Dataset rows
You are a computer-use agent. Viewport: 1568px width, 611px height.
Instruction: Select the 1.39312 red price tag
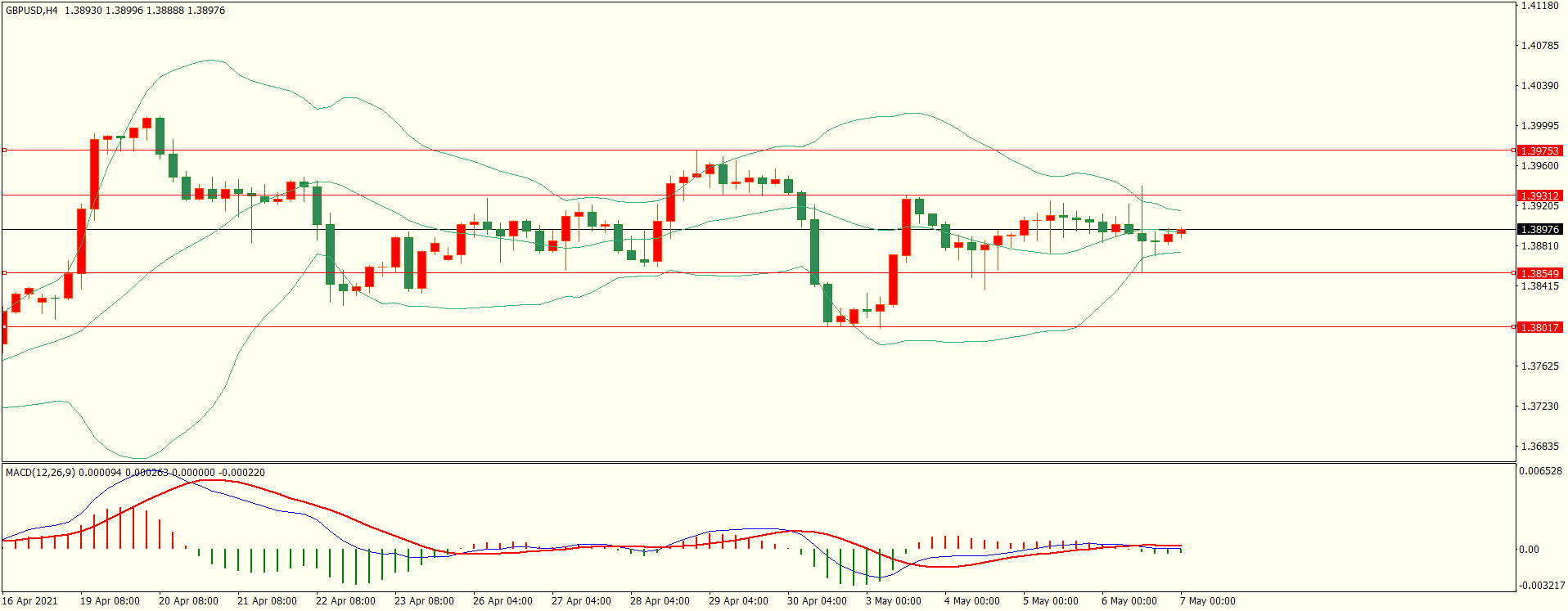[1539, 195]
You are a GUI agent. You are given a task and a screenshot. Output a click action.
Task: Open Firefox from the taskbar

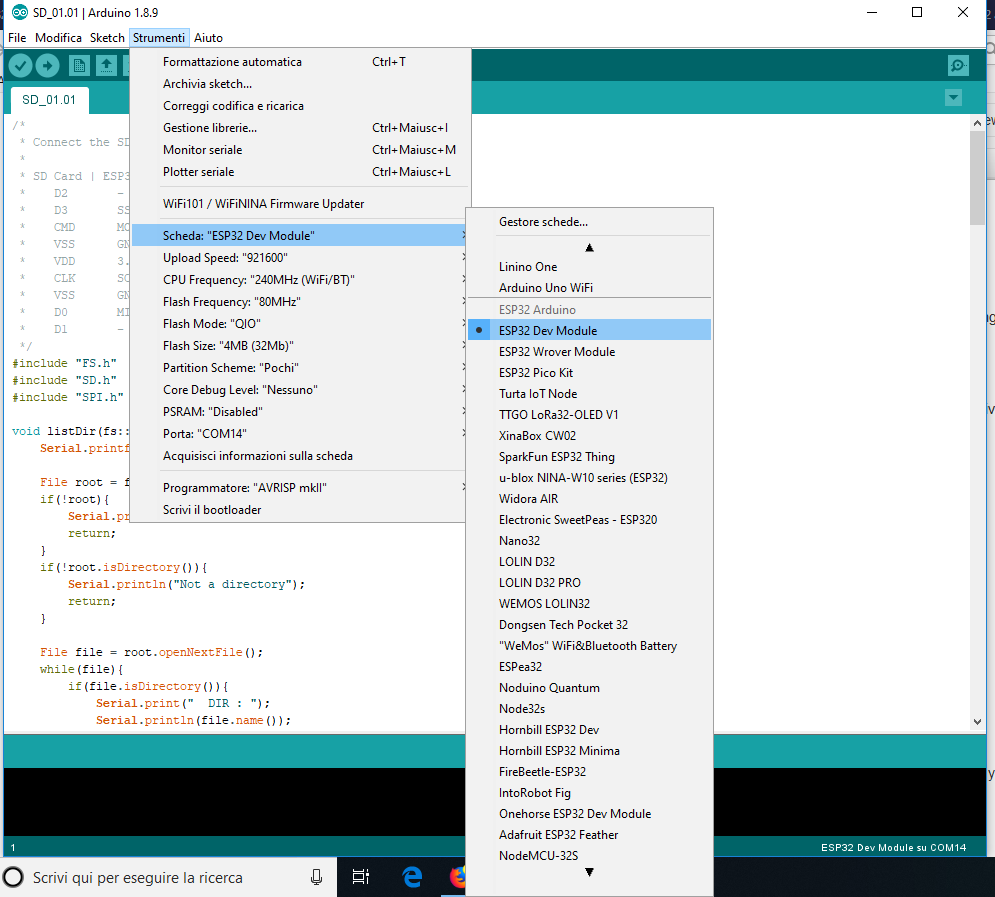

TASK DIRECTIONS
Print the records word for word, starting at the line that contains "You are a GUI" and running through the end of the records, with both ends included. Leave the pictures out of your answer.

CORRECT OUTPUT
You are a GUI agent. You are given a task and a screenshot. Output a click action.
Task: Open Firefox from the taskbar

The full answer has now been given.